Each entry is to be repeated word for word, and the images are to be dropped.

[Saved entries]

^^^^^^^^

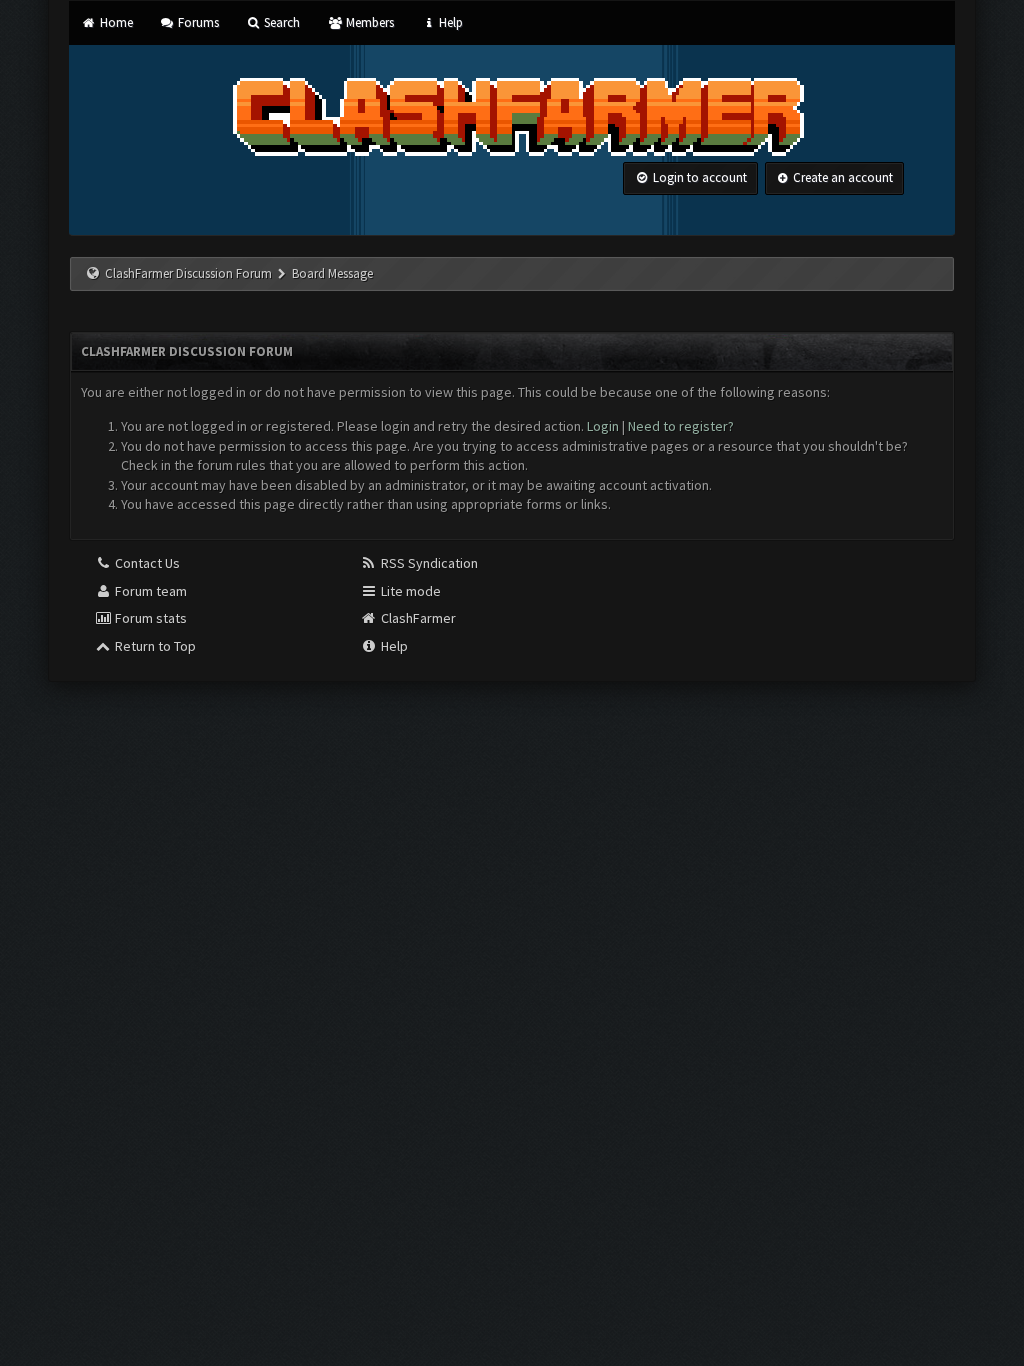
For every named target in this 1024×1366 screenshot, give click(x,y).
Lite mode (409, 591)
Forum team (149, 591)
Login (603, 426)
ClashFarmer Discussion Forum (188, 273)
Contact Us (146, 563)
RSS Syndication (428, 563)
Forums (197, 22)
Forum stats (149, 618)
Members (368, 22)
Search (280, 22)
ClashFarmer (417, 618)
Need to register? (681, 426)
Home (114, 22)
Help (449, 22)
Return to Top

^^^^^^^^

== RESPONSE BOX ==
For every named target in this 1024×1366 screenshot, give click(x,y).
Lite mode (409, 591)
Forum team (149, 591)
Login (603, 426)
ClashFarmer Discussion Forum (188, 273)
Contact Us (146, 563)
RSS Syndication (428, 563)
Forums (197, 22)
Forum stats (149, 618)
Members (368, 22)
Search (280, 22)
ClashFarmer (417, 618)
Need to register? (681, 426)
Home (114, 22)
Help (449, 22)
Return to Top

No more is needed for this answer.